INSTRUCTIONS TO FOLLOW –
Write every line of the material again exactly, with no pictures in the copy.

EXTRACTED ENTRIES –
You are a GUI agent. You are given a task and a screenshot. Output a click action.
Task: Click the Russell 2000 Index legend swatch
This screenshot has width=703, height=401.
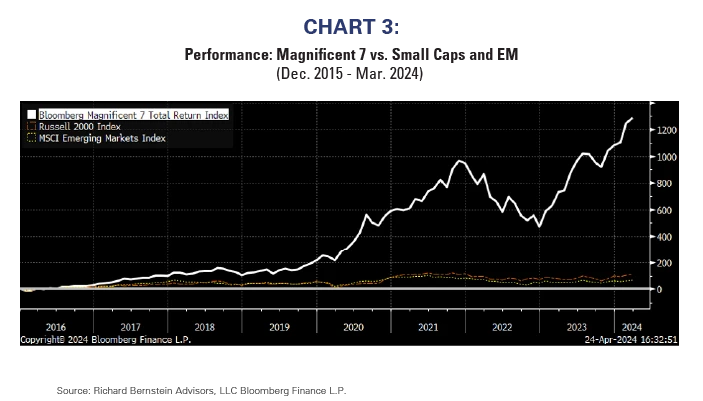[32, 127]
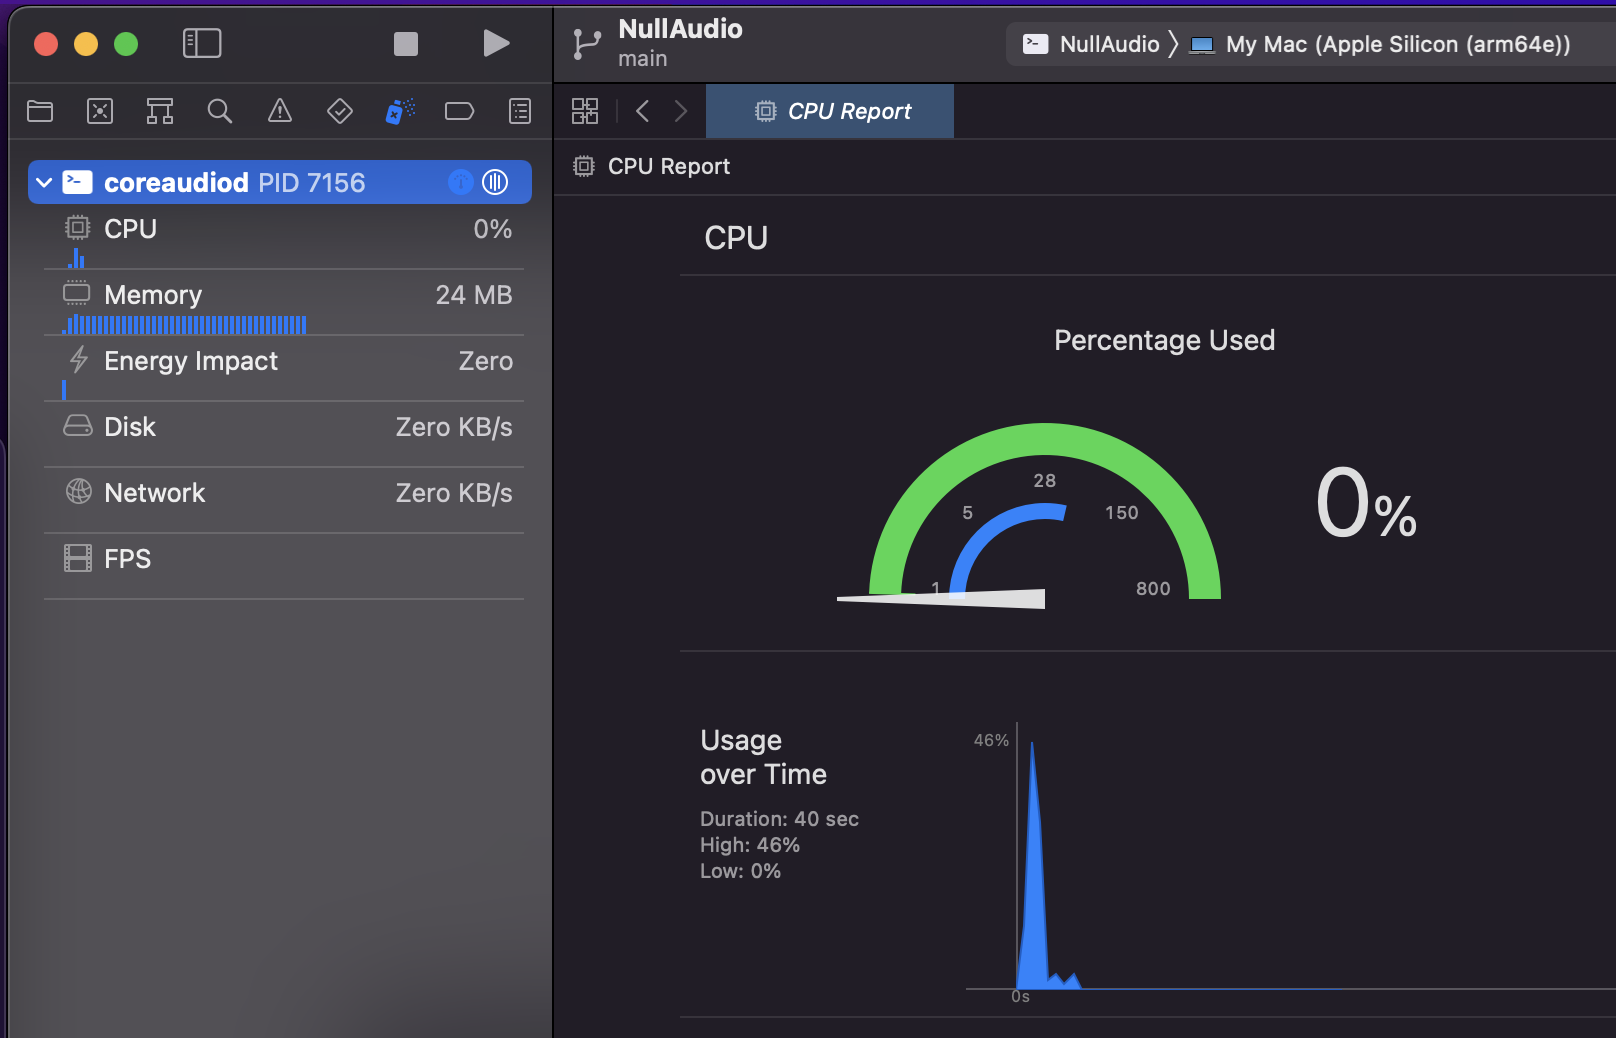Open the Project navigator folder icon
This screenshot has width=1616, height=1038.
pyautogui.click(x=40, y=111)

RESULT OF THE EXERCISE –
You are a GUI agent. You are given a task and a screenshot. Output a click action.
Task: Click the Russell 2000 Index legend swatch
This screenshot has width=703, height=401.
[32, 127]
Open the Project navigator folder icon
This screenshot has width=1616, height=1038.
pyautogui.click(x=40, y=111)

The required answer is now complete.